Hayley Atwell

Hayley Atwell

Hayley Atwell is back on British TV screens with Life Of Crime, which sees one of best actresses on British TV take on a role that sees her span three decades.

With the show airing tonight, she took some time out to talk about the show and why she never fancied a career in the force.

 

Can you explain what Life of Crime is about?

Hayley: It’s about a woman in the South London police force starting out in the eighties and it follows her career from the very beginning when she graduates. There’s one particular case that haunts her throughout her whole career. She’s trying to solve it but it renders her slightly morally ambiguous. She takes the law into her own hands so it’s about the possible consequences of that.

What attracted you to the role of DCI Denise Woods?

I really wanted to play a lead that was quite complicated but would require me to stretch my muscles a little bit. I think the fact that she is morally ambiguous is really appealing. You have this extra element to her where you don’t know whether you like her or not or if she was right to do what she did. Life of Crime goes into what happens when someone who   starts off with the right intentions makes a pretty immature decision and a selfish one that can potentially ruin other people’s lives.

What was it like playing the same character in three different decades and developing the role over that period of time?

It was really, really tough to do. The young Denise is quite a people pleaser. Her actions are based on her emotions. As she gets older, especially by the third episode she doesn’t really have time for any drama or nonsense and she’s very much matter of fact about things.

How were you aged for the second and third episode?

We had to do a lot of work on the colour of her skin and hair and her dress sense changing. Because each episode is in a different decade you can show it’s a big leap - the clothes in the eighties are so different from the clothes in the mid-nineties. I had worked with Leonie Prendergast, the costume designer, before and she was brilliant at doing that and making it subtle like the high street fashion of the time.

Hayley In 80's Mode

You get to dress in eighties and nineties fashions in the series, was it fun to wear those outfits?

I felt I looked like my mum! I looked at some of the outfits and thought ‘God I remember that’, the shoulder pads and the bright colours and lots of lace and the punky Madonna look. I much preferred that than the nineties.

Did you do much research for the role of DCI Woods?

I went to a police station in Brixton for a cup of tea with one of the police officers. He was a huge help because he had been there for a good 20 years. He definitely would have been around at the time that Denise’s character would have been coming up through the ranks. I also spoke to a retired police officer and she was very similar in terms of status to Denise. She went through the ranks of the police force and did very well for herself. She was able to divulge a bit of what it would have been like for Denise going in and the unashamed amount of bum slapping and comments about her sexuality.

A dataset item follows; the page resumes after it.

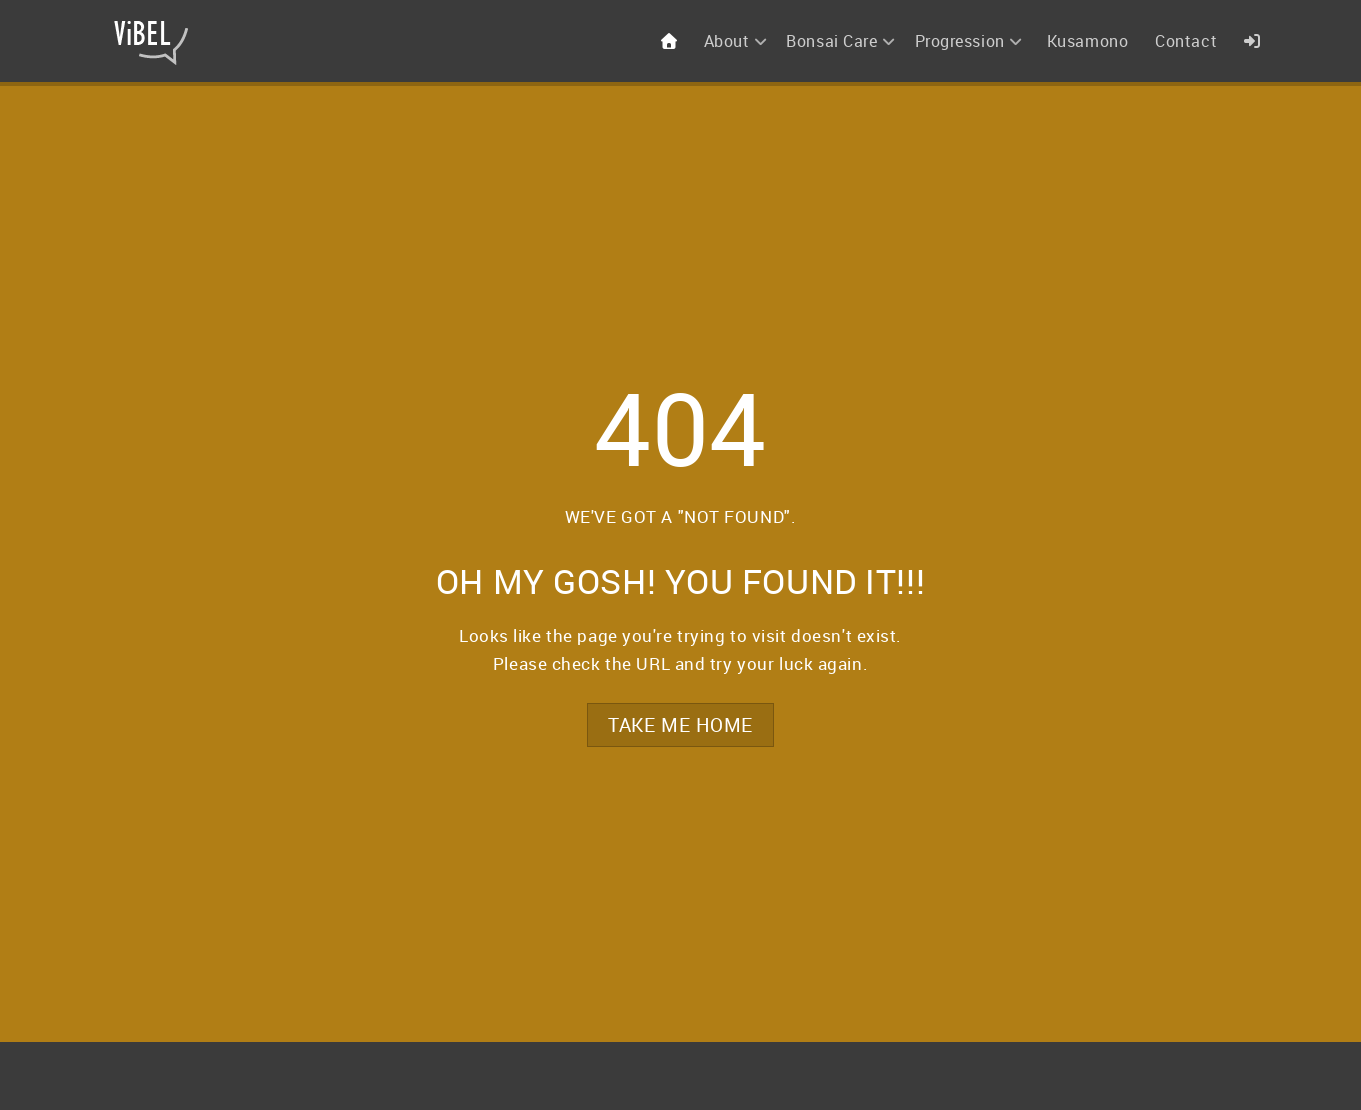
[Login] (1254, 41)
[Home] (671, 41)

There was a big change for women in the eighties when women were allowed to walk the beat with officers. If you wanted to work in that job you found a way of dealing with it and sticking up for yourself as and when you can. Certainly by the time we hit episode three Denise is in a greater position of power and the battles she comes up against it’s not about sexism it’s about the consequences of a decision she made back in the early days of her career.

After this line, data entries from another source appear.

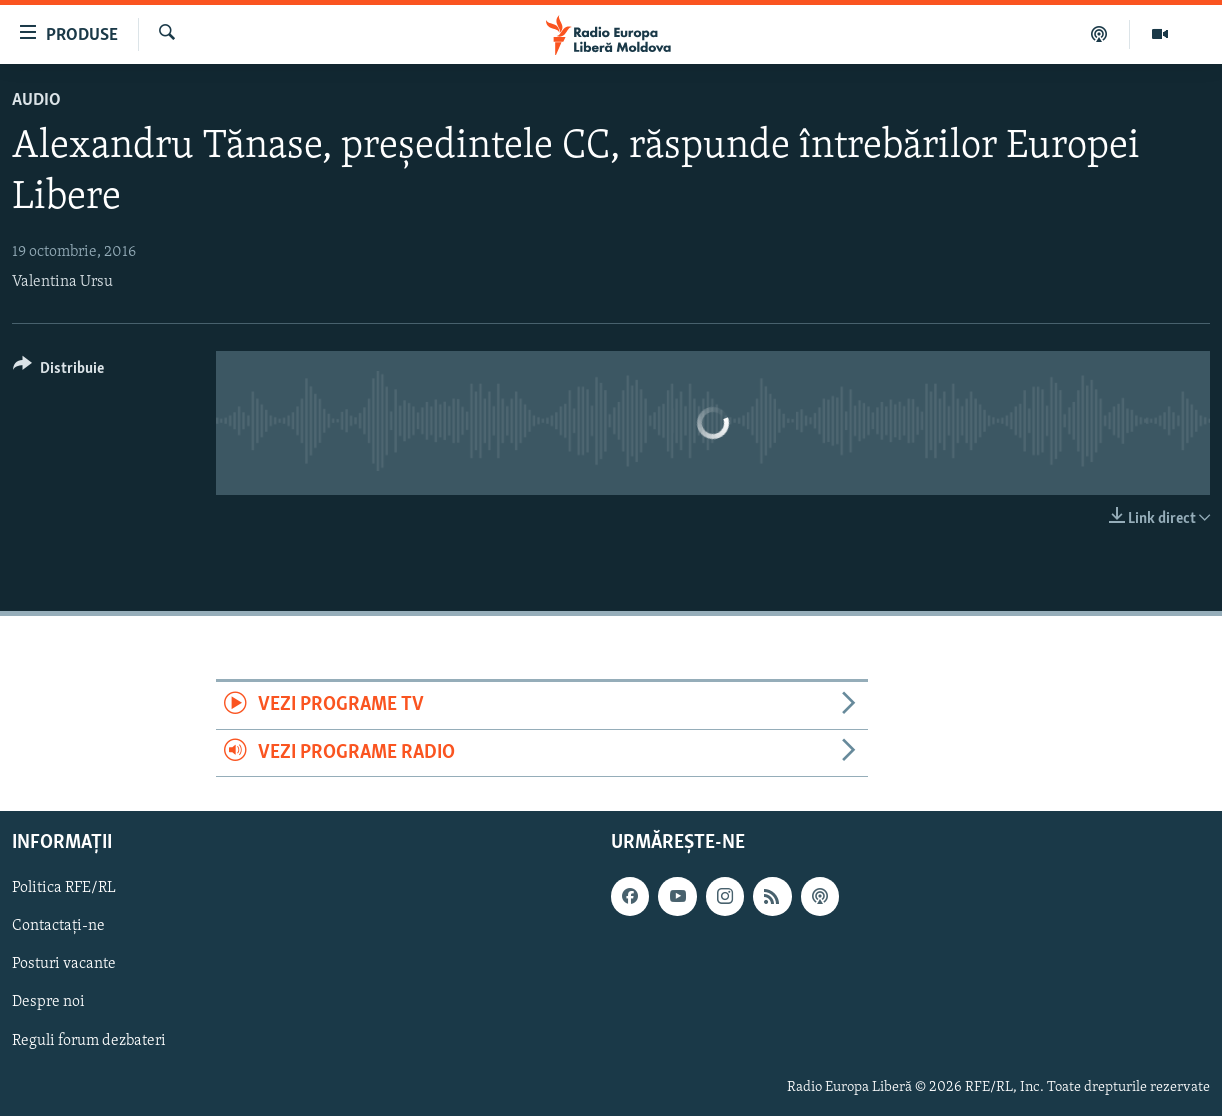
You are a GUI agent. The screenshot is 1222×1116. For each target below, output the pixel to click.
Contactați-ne (58, 927)
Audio (36, 100)
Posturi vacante (64, 965)
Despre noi (48, 1003)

Is policing a career that has ever interested you in the past?

No, absolutely not. My grandfather was a police officer in Manchester and I can see the scars of what that did to him. I think that back then it was a particularly violent job to do and particularly difficult. I have respect for anyone who’s doing a job like that but I’m too soft, I’m too romantic.

What was it like working with Richard Coyle and Con O’Neill?

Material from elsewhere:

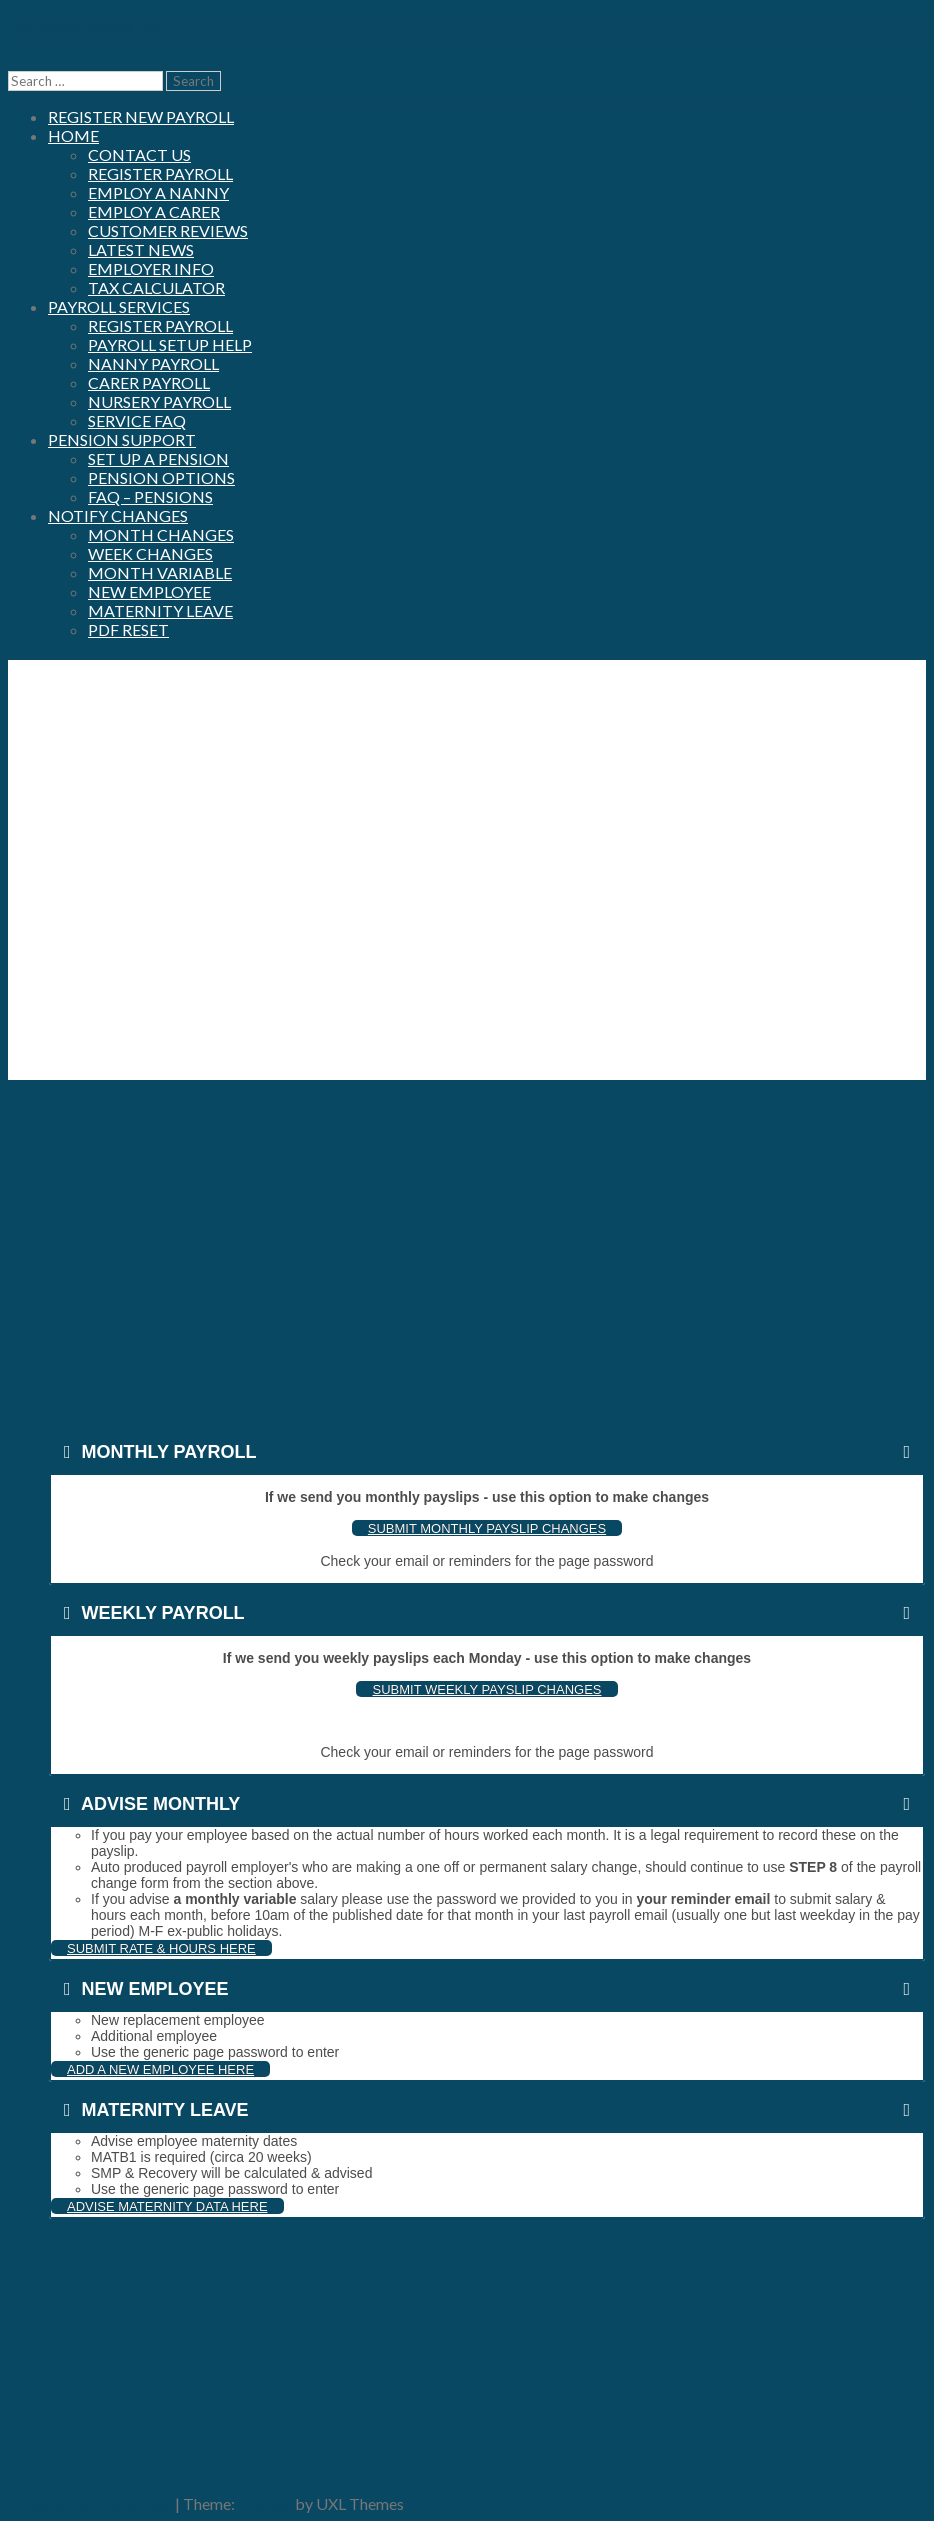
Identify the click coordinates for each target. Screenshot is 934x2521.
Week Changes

Richard, Con and I had a fair few scenes together at the beginning and we just giggled and laughed a lot. I first met Con O’Neill when I was seven years old. For my seventh birthday my mum took me to see Blood Brothers, which he was in and because it was my birthday she took me down to the stage door in the hope of maybe getting his autograph. I got to sit on his knee and he was lovely and I                developed a big crush on him after that.

What are you working on next?

I’m working on Captain America 2 and a Jimi Hendrix project ‘All is By My Side’ so I’m in LA for both of those. I’m also starting in June a fantastic project which I’ve only just confirmed so I can’t talk about it yet. It’s an exciting project and another lead which is exciting.